(Records supplied):
□ □ □ □ □

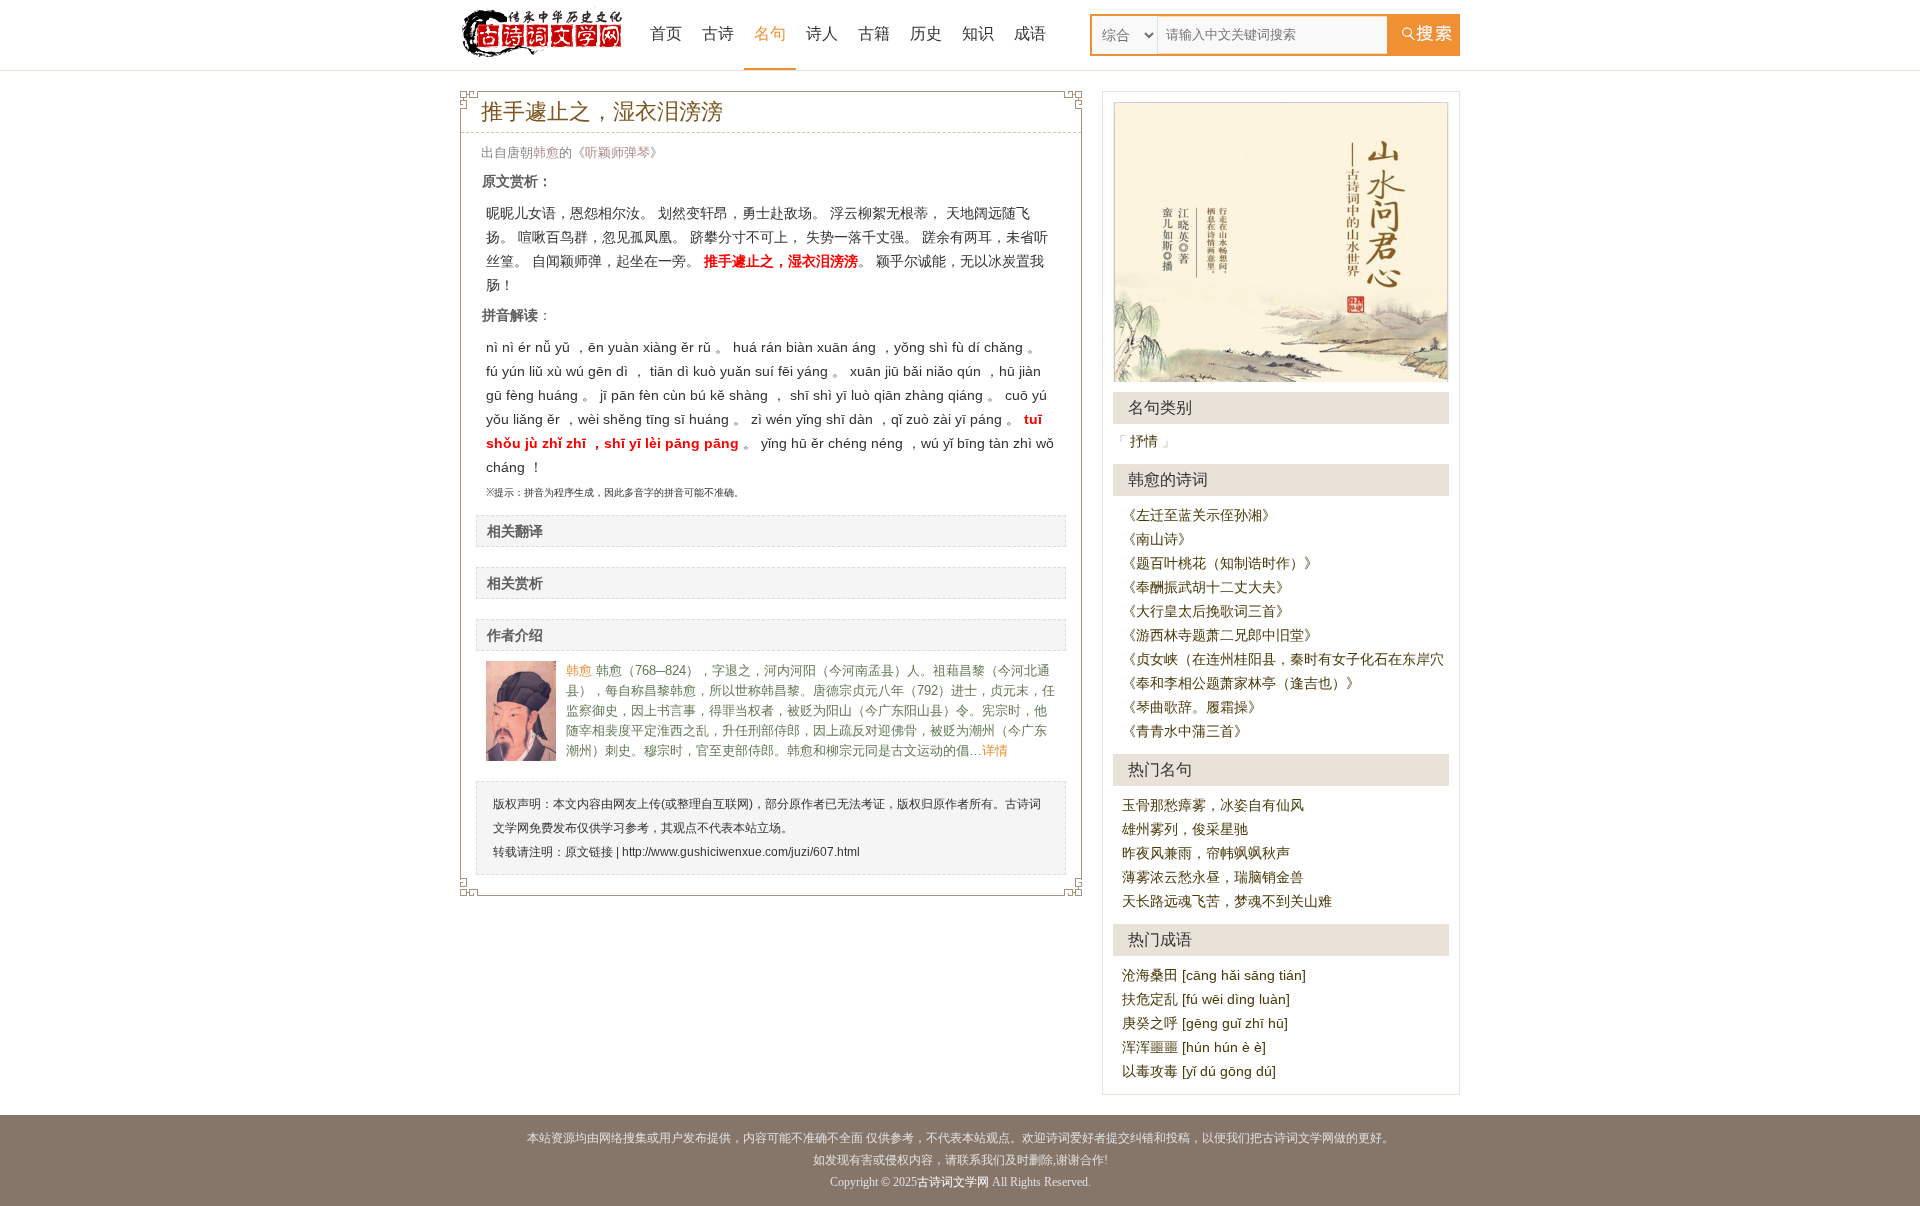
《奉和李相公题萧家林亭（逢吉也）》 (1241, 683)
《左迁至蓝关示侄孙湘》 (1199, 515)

□ □ □ □ □

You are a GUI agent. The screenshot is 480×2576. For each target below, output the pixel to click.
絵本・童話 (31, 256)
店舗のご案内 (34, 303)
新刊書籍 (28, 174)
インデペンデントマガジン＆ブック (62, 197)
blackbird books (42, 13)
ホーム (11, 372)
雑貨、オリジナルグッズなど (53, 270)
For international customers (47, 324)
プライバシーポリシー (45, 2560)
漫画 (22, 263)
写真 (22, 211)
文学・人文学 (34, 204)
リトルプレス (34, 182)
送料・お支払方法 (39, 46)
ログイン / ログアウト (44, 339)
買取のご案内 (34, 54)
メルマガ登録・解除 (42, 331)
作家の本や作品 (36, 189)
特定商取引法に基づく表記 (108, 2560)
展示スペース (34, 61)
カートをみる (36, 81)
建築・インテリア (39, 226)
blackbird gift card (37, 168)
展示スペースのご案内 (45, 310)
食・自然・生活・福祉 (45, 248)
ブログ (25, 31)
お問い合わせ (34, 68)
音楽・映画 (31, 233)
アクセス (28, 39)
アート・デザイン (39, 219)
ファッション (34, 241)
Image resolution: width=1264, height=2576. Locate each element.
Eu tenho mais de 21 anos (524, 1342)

□ □ □ □ □

In the entries above, count every line containing the word "each". Write only the total.

(Response area): 2